Showcase Productions (Hal Roach Jr. and Carroll Case) produced the series, with James Flood as director. The writers were George C. Brown and Ed Seabrook.

==Guest stars==
The show featured several guest stars who achieved starring roles in future film and television roles:

- Lola Albright (Edie Hart in Peter Gunn)
- Hugh Beaumont (Ward Cleaver in Leave It to Beaver)
- Mary Castle (Frankie Adams in Stories of the Century)
- Jan Clayton (Ellen Miller in Lassie)
- Jackie Coogan (Uncle Fester in The Addams Family), billed as "John L. Coogan"
- Will Geer (Grandpa Walton in The Waltons)
- Dayton Lummis (Marshal Andy Morrison in Law of the Plainsman)
- Eve McVeagh (Mildred Fuller in High Noon, Roberta—Lucy's Hairdresser in I Love Lucy, and Frances Moseby in The Clear Horizon)
- Carole Mathews (Wilma Fansler in The Californians)
- Ewing Mitchell (Sheriff Mitch Hargrove in Sky King)
- Noel Neill (Lois Lane in Adventures of Superman)
- John M. Pickard (Captain Shank Adams in Boots and Saddles)
- Gloria Saunders (The Dragon Lady in Terry and the Pirates)
- Karen Sharpe (Laura Thomas in Johnny Ringo)
- Robert Shayne (Inspector Henderson in Adventures of Superman)
- Frank Wilcox (oil executive John Brewster on The Beverly Hillbillies and Federal District Atty. Beecher Asbury in The Untouchables)

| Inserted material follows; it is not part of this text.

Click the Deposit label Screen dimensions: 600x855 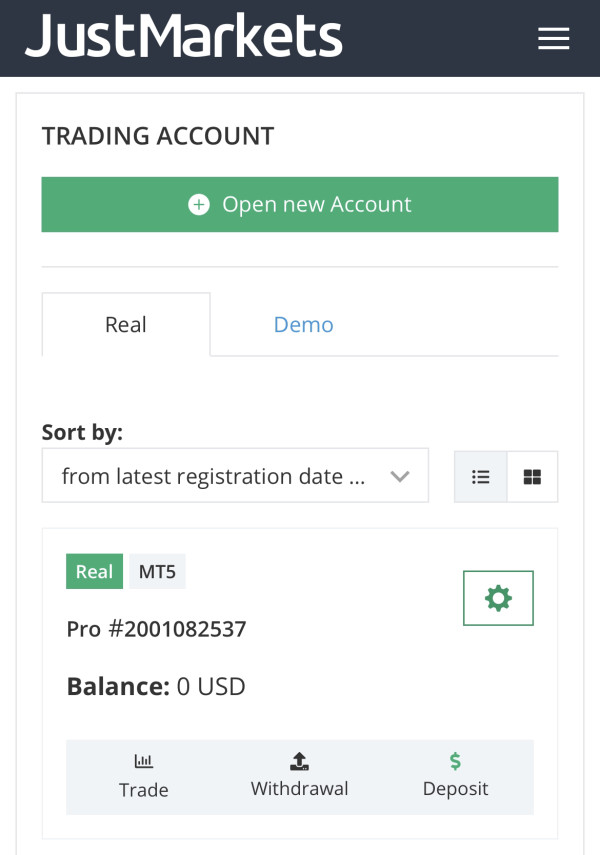[x=455, y=788]
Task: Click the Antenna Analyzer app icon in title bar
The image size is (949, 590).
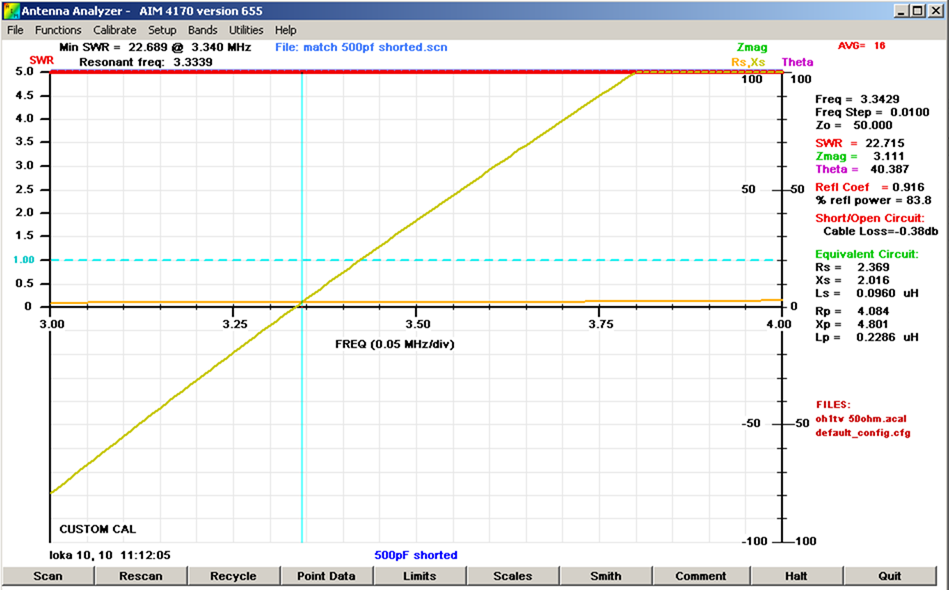Action: click(x=10, y=10)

After Racket Squad, Reed Hadley starred from March 1954 to June 1955 in another crime drama on CBS, The Public Defender.

==Episodes==

| Season | Episodes |  | Originally released |  |
| First released | Last released |
| 1 | 13 |  | June 7, 1951 | August 30, 1951 |
| 2 | 50 |  | September 6, 1951 | August 28, 1952 |
| 3 | 35 |  | September 4, 1952 | September 7, 1953 |

==Release==
Alpha Video released various episodes on DVD Worldwide Distribution.

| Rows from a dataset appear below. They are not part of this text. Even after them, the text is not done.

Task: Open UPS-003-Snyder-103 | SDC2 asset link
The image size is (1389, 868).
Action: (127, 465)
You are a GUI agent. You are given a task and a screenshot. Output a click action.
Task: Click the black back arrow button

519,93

| DVD name | Ep # | Release date |
|---|---|---|
| Racket Squad, Vol. 1 | 4 | 2003 |
| Racket Squad, Vol. 2 | 4 | 2005 |
| Racket Squad, Vol. 3 | 4 | 2005 |
| Racket Squad, Vol. 4 | 4 | 2005 |
| Racket Squad, Vol. 5 | 4 | 2009 |
| Racket Squad, Vol. 6 | 4 | 2009 |
| Racket Squad, Vol. 7 | 4 | 2011 |
| Racket Squad Vol. 8 | 4 | 2011 |
| Racket Squad Vol. 9 | 4 | 2011 |
| Racket Squad Vol. 10 | 4 | 2012 |
| Racket Squad Vol. 11 | 4 | 2012 |

==Reception==

| Year | Award | Result | Category | Recipient |
| 1953 | Emmy Award | Nominated | Best Mystery, Action or Adventure Program^{[citation needed]} | – |
| 1955 | Best Mystery or Intrigue Series^{[citation needed]} | – |

==Critical response==
In a review of an episode from the second season, the trade publication Variety said that Racket Squad "adds up to fair entertainment" and noted that some members of the audience might benefit from warnings presented in the show. The review added that the episode's dramatic component "was competently played".